Maybe try again because this happened before and just worked IIRC the second time you tried it https://github.com/broadinstitute/2015_10_05_DrugRepurposing_AravindSubramanian_GolubLab_Broad/issues/5#issuecomment-570281677

gwaybio commented 4 years ago

thanks for linking these errors and for reminding me that they are relatively common.

I have restarted the pipeline many times, and I manually checked the database integrity with sqlalchemy. The same error persists. Also, I double checked the analysis in broadinstitute/2015_10_05_DrugRepurposing_AravindSubramanian_GolubLab_Broad#3 and that plate is the only one did not process. I did not perform a sufficient check in the previous analysis.

One thing that I did not do was try loading with dbplyr. Profiles processed with cytominer do exist in S3 indicating that the sqlite file was working at one point. Maybe the database is somehow only throwing errors with sqlalchemy? 🤷‍♂️

shntnu commented 4 years ago

I manually checked the database integrity with sqlalchemy. The same error persists.

You manually checked integrity with sqlalchemy and it shows up as bad or good?

gwaybio commented 4 years ago

bad - same error persists. Checking with dbplyr now and getting a similar error:

> list.files()
[1] "SQ00015049_augmented.csv"
[2] "SQ00015049.csv"
[3] "SQ00015049_normalized.csv"
[4] "SQ00015049_normalized_variable_selected.csv"
[5] "SQ00015049_normalized_variable_selected.gct"
[6] "SQ00015049.sqlite"
> sqlfile = "SQ00015049.sqlite"
> db <- DBI::dbConnect(RSQLite::SQLite(), sqlfile)
Warning message:
Couldn't set synchronous mode: database disk image is malformed
Use `synchronous` = NULL to turn off this warning.
shntnu commented 4 years ago

Got it. Lets check the md5 https://github.com/broadinstitute/imaging-backup-scripts/issues/10

(this is a stub comment)

shntnu commented 4 years ago

Ok so it might be easier to just retrieve that file again, following the instructions here. These new instructions allow you to check md5

You'd do this

echo "SQ00015049" > list_of_plates.txt

The rest should just work

gwaybio commented 4 years ago

Got it. Lets check the md5

md5sum of SQ00015049 in S3 is 0c03ae889932e1609bea7dfc0137c916

Ok so it might be easier to just retrieve that file again, following the instructions here. These new instructions allow you to check md5 The rest should just work

Cool, I'll try it out

gwaybio commented 4 years ago
"Restore": "ongoing-request=\"true\"",

Seems to be working great!

The retrieval may take several hours. Check status again in a few hours and ensure that all files are available.

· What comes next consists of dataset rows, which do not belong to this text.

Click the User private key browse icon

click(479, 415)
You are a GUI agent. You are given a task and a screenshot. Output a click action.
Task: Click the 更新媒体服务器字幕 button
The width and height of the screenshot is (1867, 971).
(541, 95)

Is this something I should have tmux'd? Or will it continue to run after exiting?

shntnu commented 4 years ago

Is this something I should have tmux'd? Or will it continue to run after exiting?

No need to tmux

gwaybio commented 4 years ago

🎉

(base) ubuntu@ip-10-0-9-22:~/ebs_tmp$ cat 2015_10_05_DrugRepurposing_AravindSubramanian_GolubLab_Broad_2016_04_01_a549_48hr_batch1_SQ00015049_backend.md5
a07f32c03b6a4f9d8fa016b9216ed235  2015_10_05_DrugRepurposing_AravindSubramanian_GolubLab_Broad_2016_04_01_a549_48hr_batch1_SQ00015049_backend.tar.gz
(base) ubuntu@ip-10-0-9-22:~/ebs_tmp$ cat 2015_10_05_DrugRepurposing_AravindSubramanian_GolubLab_Broad_2016_04_01_a549_48hr_batch1_SQ00015049_backend.md5.local
a07f32c03b6a4f9d8fa016b9216ed235  2015_10_05_DrugRepurposing_AravindSubramanian_GolubLab_Broad_2016_04_01_a549_48hr_batch1_SQ00015049_backend.tar.gz
gwaybio commented 4 years ago

Great news! It looks like the md5sum of restored SQ00015049.sqlite is a35c28f7e96a9757d83b0f79c3130eba

In https://github.com/broadinstitute/lincs-cell-painting/issues/25#issuecomment-626082068 the corrupted SQ00015049.sqlite md5sum was 0c03ae889932e1609bea7dfc0137c916.

This is promising!

gwaybio commented 4 years ago

It is currently processing! The imaging backup scripts solution seems to have worked splendidly.